- Portrait of Sardesai
- Born: Vaman Balkrishna Naique Prataprao Sardesai 5 May 1923 Vadi, Goa, Portuguese India,
- Died: 6 May 1994 (aged 71)
- Spouse: Libia Lobo Sardesai ​(m. 1964)​
- Awards: Padma Shri (1992)

= Vaman Sardesai =

Indian activist and diplomat (1923–1994)

Vaman Balkrishna Naique Prataprao Sardesai (5 May 1923 – 6 May 1994) was an Indian poet, independence activist and diplomat. Along with Libia Lobo Sardesai, whom he later married, he ran an underground radio station, Voice of Freedom, that transmitted across Portuguese Goa from 1955 to 1961, advocating the cause of the Goan independence movement. Following the Annexation of Goa, he became the second editor of Goa Today magazine, and went on to become an IAS officer, serving as the Indian Ambassador to Angola. In 1992, he was awarded the Padma Shri. He has also been the co-convenor of INTACH.

==Life and career==
===Early life: Education, writing and radio (1923–1954)===
Vaman Balkrishna Naique Prataprau Sardesai was born to Bhalchandra Desai on 5 May 1923 in the village of Vadi, Portuguese Goa. Sardesai was a student of medicine at Escola Médica Cirúrgica de Goa when he was arrested in 1947 for distributing "anti-colonial literature". He was sentenced to nine months' imprisonment by the Portuguese Military Tribunal.

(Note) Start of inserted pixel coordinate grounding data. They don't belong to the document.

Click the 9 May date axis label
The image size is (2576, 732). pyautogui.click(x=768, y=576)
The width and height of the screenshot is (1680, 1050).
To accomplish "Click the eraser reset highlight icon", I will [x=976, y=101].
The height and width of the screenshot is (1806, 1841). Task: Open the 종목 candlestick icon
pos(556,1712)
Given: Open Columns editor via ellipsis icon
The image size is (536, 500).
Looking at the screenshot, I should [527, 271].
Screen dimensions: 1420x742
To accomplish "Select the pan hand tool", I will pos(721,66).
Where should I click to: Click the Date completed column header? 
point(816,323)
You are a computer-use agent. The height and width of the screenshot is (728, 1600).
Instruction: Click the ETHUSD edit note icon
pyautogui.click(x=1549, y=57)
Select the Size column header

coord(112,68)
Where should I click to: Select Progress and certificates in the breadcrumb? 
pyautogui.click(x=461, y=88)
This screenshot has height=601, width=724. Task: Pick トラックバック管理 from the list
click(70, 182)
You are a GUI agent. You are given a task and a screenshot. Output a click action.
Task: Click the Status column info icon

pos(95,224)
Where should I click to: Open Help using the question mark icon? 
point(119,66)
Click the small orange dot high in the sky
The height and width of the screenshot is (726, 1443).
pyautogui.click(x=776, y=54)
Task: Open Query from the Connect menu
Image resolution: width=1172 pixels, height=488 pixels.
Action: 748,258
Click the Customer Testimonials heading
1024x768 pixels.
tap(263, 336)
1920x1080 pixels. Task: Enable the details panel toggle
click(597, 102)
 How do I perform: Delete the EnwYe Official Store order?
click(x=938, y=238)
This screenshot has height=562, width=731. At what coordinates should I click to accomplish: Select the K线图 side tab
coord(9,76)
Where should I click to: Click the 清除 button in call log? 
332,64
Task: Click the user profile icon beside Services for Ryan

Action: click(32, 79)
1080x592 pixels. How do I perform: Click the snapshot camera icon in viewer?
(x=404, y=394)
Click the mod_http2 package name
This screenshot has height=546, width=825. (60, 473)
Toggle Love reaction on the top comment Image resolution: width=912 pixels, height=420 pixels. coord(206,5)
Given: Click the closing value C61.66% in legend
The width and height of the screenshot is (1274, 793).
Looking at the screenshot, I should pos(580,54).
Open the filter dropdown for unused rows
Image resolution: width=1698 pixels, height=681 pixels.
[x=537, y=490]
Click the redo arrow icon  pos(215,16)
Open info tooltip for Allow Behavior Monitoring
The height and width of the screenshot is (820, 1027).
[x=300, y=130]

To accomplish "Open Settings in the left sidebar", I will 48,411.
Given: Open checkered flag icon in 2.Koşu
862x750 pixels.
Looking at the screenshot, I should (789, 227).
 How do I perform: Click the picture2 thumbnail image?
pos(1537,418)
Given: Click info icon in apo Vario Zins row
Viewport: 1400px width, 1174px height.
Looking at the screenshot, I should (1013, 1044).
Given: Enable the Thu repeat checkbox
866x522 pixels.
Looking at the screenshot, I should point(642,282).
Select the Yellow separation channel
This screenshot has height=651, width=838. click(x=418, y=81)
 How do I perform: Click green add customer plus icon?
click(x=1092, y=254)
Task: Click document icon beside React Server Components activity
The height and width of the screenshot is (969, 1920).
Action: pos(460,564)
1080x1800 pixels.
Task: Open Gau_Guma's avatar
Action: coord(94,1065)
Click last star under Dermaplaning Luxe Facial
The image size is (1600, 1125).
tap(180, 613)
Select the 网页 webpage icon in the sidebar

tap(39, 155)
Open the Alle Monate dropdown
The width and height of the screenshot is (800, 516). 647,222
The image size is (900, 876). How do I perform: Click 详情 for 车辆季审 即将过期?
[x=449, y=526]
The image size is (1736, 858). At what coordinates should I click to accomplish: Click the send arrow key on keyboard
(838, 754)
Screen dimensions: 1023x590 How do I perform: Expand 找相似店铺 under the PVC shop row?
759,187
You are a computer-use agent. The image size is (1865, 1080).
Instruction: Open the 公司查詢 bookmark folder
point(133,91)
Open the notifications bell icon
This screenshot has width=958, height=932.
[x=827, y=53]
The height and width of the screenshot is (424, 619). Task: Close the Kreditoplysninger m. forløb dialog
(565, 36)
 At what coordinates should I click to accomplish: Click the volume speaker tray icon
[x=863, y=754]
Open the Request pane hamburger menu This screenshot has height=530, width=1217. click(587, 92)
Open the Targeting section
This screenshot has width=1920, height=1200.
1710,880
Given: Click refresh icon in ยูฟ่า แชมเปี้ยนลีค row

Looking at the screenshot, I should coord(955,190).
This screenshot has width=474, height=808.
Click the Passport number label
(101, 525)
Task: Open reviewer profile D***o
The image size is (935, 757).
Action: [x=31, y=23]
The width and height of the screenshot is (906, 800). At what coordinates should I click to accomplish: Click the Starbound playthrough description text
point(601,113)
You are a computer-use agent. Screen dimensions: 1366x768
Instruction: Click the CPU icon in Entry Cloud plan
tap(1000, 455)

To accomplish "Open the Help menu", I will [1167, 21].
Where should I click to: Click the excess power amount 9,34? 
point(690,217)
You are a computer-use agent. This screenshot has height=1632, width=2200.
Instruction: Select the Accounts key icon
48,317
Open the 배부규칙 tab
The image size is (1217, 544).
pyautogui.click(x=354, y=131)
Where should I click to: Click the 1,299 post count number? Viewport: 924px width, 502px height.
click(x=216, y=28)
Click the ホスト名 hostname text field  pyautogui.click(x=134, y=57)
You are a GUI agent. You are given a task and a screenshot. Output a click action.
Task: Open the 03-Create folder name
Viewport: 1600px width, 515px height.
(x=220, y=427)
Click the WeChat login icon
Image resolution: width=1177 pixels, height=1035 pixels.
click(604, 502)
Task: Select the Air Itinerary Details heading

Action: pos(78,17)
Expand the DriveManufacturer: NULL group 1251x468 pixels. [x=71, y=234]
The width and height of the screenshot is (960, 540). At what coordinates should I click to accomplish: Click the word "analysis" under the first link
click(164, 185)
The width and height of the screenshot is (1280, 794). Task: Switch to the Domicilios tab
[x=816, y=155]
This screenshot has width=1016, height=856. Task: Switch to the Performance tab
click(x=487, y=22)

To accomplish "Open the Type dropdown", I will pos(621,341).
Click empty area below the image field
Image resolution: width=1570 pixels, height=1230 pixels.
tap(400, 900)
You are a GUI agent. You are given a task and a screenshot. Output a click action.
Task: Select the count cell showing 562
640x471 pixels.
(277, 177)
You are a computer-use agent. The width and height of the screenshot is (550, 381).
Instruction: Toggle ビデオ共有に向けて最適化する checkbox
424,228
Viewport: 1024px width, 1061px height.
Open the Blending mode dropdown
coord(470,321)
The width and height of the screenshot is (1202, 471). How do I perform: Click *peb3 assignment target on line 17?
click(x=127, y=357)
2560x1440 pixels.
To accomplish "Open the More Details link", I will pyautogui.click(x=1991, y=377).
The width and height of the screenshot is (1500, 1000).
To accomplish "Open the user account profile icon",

Following his release, he moved to Wardha and spent four years at Gandhi's Sevagram ashram. There, he worked with Ravindra Kelekar to publish Konkani language poems in their fortnightly publication Meerg, writing under the pseudonym of "Abhijeet". Sardesai travelled around Nagpur to help in the magazine's success and ensured that copies would be distributed across the country. His writings displayed his strong linguistic skills. He was skilled in Konkani, Marathi, and Portuguese languages. Even though he left his education incomplete, he taught language subjects in important educational institutions in Panaji.

Then Prime Minister of India, Jawaharlal Nehru, respected Goa and implemented policies that allowed many poets and writers fleeing from Goa to join government service. This led to Sardesai joining the External Services Division at All India Radio, Bombay. As part of this, he created poems and programmes to spread awareness about "the problem of Goa" to other countries.

===Voice of Freedom (1955–1961)===

In 1954–55, the Portuguese attacked and killed several unarmed Satyagrahis who had forcefully entered the Goan borders, demanding the end of colonial rule in Goa. Following this, India closed its borders with Goa, imposing an economic blockade, thus reducing free movement and trade. Sardesai, Libia Lobo and Nicolau Menezes, a fellow independence activist who had been living in hiding in Bombay, came together to form a team. Using two wireless radio sets, which were confiscated the Portuguese, were converted into a radio transmitter. This grew to be the Voice of Freedom radio station, through which Sardesai, Lobo and Menezes would transmit news and important information to Goans.

They initially lived in the jungles of Amboli Ghat, from Goa, transmitting an hour-long programme. After Menezes and his wife left, Sardesai and Lobo shifted to Castle Rock, Karnataka ( from Goa).

In the days preceding Operation Vijay, Lobo and Sardesai were contacted by the Indian defence forces. On 17 December 1961, the station transmitted a direct message from then Defence Minister of India, V. K. Krishna Menon, requesting the Portuguese Governor General to surrender. Following the success of Operation Vijay and the annexation of Goa on 19 December 1961, Lobo and Sardesai boarded an Indian Air Force plane with a radio and loudspeaker attached to it, flying over Goa and dropping leaflets and announcing the independence of Goa.

===Post-annexation (1961 onwards)===
Sardesai and Lobo got married on 19 December 1964. They had no children.

Sardesai was among the first three senior officers from Goa to join the Indian Administrative Service and was given significant responsibilities, serving as director of various departments such as Industries, Information, Sales Tax Commissionerate, and District Collector.

Sardesai became the second editor of Goa Today magazine, after which he went on to serve as the Indian Ambassador to Angola from 1988 to 1991. He was also the co-convenor of INTACH.

==Awards==
While serving as the Indian Ambassador to Angola, Sardesai was awarded a medal by their Prime Minister for his meritorious service. In 1992, Sardesai was awarded the Padma Shri.